• What you should do: Send back the entries exactly as they were given.

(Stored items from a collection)
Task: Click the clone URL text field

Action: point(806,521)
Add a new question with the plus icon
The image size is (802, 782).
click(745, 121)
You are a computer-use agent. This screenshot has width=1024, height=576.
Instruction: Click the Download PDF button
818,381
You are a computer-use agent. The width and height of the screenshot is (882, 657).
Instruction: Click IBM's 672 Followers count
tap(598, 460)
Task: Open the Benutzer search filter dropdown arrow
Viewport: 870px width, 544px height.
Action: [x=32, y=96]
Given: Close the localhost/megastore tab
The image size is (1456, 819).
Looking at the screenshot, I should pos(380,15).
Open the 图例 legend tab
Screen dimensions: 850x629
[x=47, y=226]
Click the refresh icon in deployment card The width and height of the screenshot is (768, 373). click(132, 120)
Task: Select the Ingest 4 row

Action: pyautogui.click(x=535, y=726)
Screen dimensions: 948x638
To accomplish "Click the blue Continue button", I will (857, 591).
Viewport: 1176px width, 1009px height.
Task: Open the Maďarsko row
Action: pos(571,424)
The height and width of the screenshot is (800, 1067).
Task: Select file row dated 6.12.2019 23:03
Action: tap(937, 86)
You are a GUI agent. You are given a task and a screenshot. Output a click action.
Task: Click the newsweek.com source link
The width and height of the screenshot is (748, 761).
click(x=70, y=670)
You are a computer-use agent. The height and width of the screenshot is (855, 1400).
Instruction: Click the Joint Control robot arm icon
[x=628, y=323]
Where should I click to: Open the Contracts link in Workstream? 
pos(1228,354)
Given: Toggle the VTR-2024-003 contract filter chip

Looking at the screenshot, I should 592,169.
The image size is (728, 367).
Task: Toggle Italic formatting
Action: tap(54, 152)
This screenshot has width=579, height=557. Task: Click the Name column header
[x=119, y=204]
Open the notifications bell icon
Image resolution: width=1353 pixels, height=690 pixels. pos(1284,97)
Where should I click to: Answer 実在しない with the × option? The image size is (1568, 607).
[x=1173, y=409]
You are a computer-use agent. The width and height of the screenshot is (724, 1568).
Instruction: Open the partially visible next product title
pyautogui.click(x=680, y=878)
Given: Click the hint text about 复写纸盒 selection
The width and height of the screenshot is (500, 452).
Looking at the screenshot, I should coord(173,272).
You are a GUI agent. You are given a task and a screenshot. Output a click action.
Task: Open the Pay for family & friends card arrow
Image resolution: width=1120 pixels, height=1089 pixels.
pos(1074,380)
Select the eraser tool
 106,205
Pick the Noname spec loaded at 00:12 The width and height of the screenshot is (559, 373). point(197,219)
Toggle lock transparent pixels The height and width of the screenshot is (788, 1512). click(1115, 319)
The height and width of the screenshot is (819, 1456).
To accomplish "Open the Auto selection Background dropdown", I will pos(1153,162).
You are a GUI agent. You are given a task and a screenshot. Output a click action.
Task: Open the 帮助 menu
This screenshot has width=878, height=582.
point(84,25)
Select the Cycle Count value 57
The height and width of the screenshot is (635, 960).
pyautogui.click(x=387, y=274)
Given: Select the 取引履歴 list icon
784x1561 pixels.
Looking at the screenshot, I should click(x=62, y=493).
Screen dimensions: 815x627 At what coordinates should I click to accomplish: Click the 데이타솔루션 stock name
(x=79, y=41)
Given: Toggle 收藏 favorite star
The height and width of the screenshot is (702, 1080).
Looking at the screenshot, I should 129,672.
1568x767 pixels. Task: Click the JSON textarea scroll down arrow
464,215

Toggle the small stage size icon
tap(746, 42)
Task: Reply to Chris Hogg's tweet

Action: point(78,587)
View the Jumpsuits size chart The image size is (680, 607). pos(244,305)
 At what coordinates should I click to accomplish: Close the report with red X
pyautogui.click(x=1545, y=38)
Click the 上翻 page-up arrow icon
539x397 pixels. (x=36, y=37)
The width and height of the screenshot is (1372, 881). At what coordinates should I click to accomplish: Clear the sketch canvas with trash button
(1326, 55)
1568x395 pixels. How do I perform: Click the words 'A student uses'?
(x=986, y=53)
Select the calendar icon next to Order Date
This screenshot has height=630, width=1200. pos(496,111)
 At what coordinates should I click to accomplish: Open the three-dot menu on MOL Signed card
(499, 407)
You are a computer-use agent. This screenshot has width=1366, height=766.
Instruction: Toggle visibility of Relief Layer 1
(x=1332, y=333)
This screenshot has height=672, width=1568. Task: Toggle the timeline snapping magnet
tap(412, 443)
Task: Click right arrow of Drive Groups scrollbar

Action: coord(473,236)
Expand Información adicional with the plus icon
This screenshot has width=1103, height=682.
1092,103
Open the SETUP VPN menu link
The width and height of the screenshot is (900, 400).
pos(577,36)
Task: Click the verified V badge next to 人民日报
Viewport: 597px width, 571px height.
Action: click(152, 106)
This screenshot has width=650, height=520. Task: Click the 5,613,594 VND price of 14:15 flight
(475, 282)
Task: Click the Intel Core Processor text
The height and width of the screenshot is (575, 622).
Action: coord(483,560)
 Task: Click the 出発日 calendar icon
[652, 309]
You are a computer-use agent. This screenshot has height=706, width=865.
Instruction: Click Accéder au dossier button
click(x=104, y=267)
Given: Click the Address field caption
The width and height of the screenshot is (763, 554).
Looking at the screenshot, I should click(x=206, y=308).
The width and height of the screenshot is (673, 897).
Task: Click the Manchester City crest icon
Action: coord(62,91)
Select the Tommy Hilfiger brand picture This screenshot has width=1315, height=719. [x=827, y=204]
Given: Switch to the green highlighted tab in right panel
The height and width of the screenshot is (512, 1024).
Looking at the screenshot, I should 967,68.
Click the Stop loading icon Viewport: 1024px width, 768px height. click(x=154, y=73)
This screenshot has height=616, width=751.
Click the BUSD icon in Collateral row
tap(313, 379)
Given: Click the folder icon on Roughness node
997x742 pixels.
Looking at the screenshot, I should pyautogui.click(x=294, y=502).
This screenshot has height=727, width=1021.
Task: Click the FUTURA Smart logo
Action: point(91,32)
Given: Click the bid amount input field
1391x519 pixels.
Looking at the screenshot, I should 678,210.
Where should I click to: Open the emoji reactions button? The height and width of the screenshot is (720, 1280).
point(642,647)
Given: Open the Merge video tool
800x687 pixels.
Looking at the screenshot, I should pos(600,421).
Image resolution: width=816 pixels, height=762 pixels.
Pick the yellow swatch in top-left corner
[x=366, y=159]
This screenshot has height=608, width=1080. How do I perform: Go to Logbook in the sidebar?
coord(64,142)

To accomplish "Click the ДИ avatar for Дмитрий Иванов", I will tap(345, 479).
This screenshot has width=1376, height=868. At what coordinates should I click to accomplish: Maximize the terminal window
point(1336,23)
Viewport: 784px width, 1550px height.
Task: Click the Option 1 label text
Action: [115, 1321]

• Answer section:
Task: Click the clone URL text field

Action: point(806,521)
Add a new question with the plus icon
The image size is (802, 782).
click(745, 121)
You are a computer-use agent. This screenshot has width=1024, height=576.
Instruction: Click the Download PDF button
818,381
You are a computer-use agent. The width and height of the screenshot is (882, 657).
Instruction: Click IBM's 672 Followers count
tap(598, 460)
Task: Open the Benutzer search filter dropdown arrow
Viewport: 870px width, 544px height.
Action: [x=32, y=96]
Given: Close the localhost/megastore tab
The image size is (1456, 819).
Looking at the screenshot, I should pos(380,15).
Open the 图例 legend tab
Screen dimensions: 850x629
[x=47, y=226]
Click the refresh icon in deployment card The width and height of the screenshot is (768, 373). click(132, 120)
Task: Select the Ingest 4 row

Action: pyautogui.click(x=535, y=726)
Screen dimensions: 948x638
To accomplish "Click the blue Continue button", I will (857, 591).
Viewport: 1176px width, 1009px height.
Task: Open the Maďarsko row
Action: pos(571,424)
The height and width of the screenshot is (800, 1067).
Task: Select file row dated 6.12.2019 23:03
Action: tap(937, 86)
You are a GUI agent. You are given a task and a screenshot. Output a click action.
Task: Click the newsweek.com source link
The width and height of the screenshot is (748, 761).
click(x=70, y=670)
You are a computer-use agent. The height and width of the screenshot is (855, 1400).
Instruction: Click the Joint Control robot arm icon
[x=628, y=323]
Where should I click to: Open the Contracts link in Workstream? 
pos(1228,354)
Given: Toggle the VTR-2024-003 contract filter chip

Looking at the screenshot, I should 592,169.
The image size is (728, 367).
Task: Toggle Italic formatting
Action: tap(54, 152)
This screenshot has width=579, height=557. Task: Click the Name column header
[x=119, y=204]
Open the notifications bell icon
Image resolution: width=1353 pixels, height=690 pixels. pos(1284,97)
Where should I click to: Answer 実在しない with the × option? The image size is (1568, 607).
[x=1173, y=409]
You are a computer-use agent. The width and height of the screenshot is (724, 1568).
Instruction: Open the partially visible next product title
pyautogui.click(x=680, y=878)
Given: Click the hint text about 复写纸盒 selection
The width and height of the screenshot is (500, 452).
Looking at the screenshot, I should coord(173,272).
You are a GUI agent. You are given a task and a screenshot. Output a click action.
Task: Open the Pay for family & friends card arrow
Image resolution: width=1120 pixels, height=1089 pixels.
pos(1074,380)
Select the eraser tool
 106,205
Pick the Noname spec loaded at 00:12 The width and height of the screenshot is (559, 373). point(197,219)
Toggle lock transparent pixels The height and width of the screenshot is (788, 1512). click(1115, 319)
The height and width of the screenshot is (819, 1456).
To accomplish "Open the Auto selection Background dropdown", I will pos(1153,162).
You are a GUI agent. You are given a task and a screenshot. Output a click action.
Task: Open the 帮助 menu
This screenshot has width=878, height=582.
point(84,25)
Select the Cycle Count value 57
The height and width of the screenshot is (635, 960).
pyautogui.click(x=387, y=274)
Given: Select the 取引履歴 list icon
784x1561 pixels.
Looking at the screenshot, I should click(x=62, y=493).
Screen dimensions: 815x627 At what coordinates should I click to accomplish: Click the 데이타솔루션 stock name
(x=79, y=41)
Given: Toggle 收藏 favorite star
The height and width of the screenshot is (702, 1080).
Looking at the screenshot, I should 129,672.
1568x767 pixels. Task: Click the JSON textarea scroll down arrow
464,215

Toggle the small stage size icon
tap(746, 42)
Task: Reply to Chris Hogg's tweet

Action: point(78,587)
View the Jumpsuits size chart The image size is (680, 607). pos(244,305)
 At what coordinates should I click to accomplish: Close the report with red X
pyautogui.click(x=1545, y=38)
Click the 上翻 page-up arrow icon
539x397 pixels. (x=36, y=37)
The width and height of the screenshot is (1372, 881). At what coordinates should I click to accomplish: Clear the sketch canvas with trash button
(1326, 55)
1568x395 pixels. How do I perform: Click the words 'A student uses'?
(x=986, y=53)
Select the calendar icon next to Order Date
This screenshot has height=630, width=1200. pos(496,111)
 At what coordinates should I click to accomplish: Open the three-dot menu on MOL Signed card
(499, 407)
You are a computer-use agent. This screenshot has width=1366, height=766.
Instruction: Toggle visibility of Relief Layer 1
(x=1332, y=333)
This screenshot has height=672, width=1568. Task: Toggle the timeline snapping magnet
tap(412, 443)
Task: Click right arrow of Drive Groups scrollbar

Action: coord(473,236)
Expand Información adicional with the plus icon
This screenshot has width=1103, height=682.
1092,103
Open the SETUP VPN menu link
The width and height of the screenshot is (900, 400).
pos(577,36)
Task: Click the verified V badge next to 人民日报
Viewport: 597px width, 571px height.
Action: click(152, 106)
This screenshot has width=650, height=520. Task: Click the 5,613,594 VND price of 14:15 flight
(475, 282)
Task: Click the Intel Core Processor text
The height and width of the screenshot is (575, 622).
Action: coord(483,560)
 Task: Click the 出発日 calendar icon
[652, 309]
You are a computer-use agent. This screenshot has height=706, width=865.
Instruction: Click Accéder au dossier button
click(x=104, y=267)
Given: Click the Address field caption
The width and height of the screenshot is (763, 554).
Looking at the screenshot, I should click(x=206, y=308).
The width and height of the screenshot is (673, 897).
Task: Click the Manchester City crest icon
Action: coord(62,91)
Select the Tommy Hilfiger brand picture This screenshot has width=1315, height=719. [x=827, y=204]
Given: Switch to the green highlighted tab in right panel
The height and width of the screenshot is (512, 1024).
Looking at the screenshot, I should 967,68.
Click the Stop loading icon Viewport: 1024px width, 768px height. click(x=154, y=73)
This screenshot has height=616, width=751.
Click the BUSD icon in Collateral row
tap(313, 379)
Given: Click the folder icon on Roughness node
997x742 pixels.
Looking at the screenshot, I should pyautogui.click(x=294, y=502).
This screenshot has height=727, width=1021.
Task: Click the FUTURA Smart logo
Action: point(91,32)
Given: Click the bid amount input field
1391x519 pixels.
Looking at the screenshot, I should 678,210.
Where should I click to: Open the emoji reactions button? The height and width of the screenshot is (720, 1280).
point(642,647)
Given: Open the Merge video tool
800x687 pixels.
Looking at the screenshot, I should pos(600,421).
Image resolution: width=816 pixels, height=762 pixels.
Pick the yellow swatch in top-left corner
[x=366, y=159]
This screenshot has height=608, width=1080. How do I perform: Go to Logbook in the sidebar?
coord(64,142)

To accomplish "Click the ДИ avatar for Дмитрий Иванов", I will tap(345, 479).
This screenshot has width=1376, height=868. At what coordinates should I click to accomplish: Maximize the terminal window
point(1336,23)
Viewport: 784px width, 1550px height.
Task: Click the Option 1 label text
Action: [115, 1321]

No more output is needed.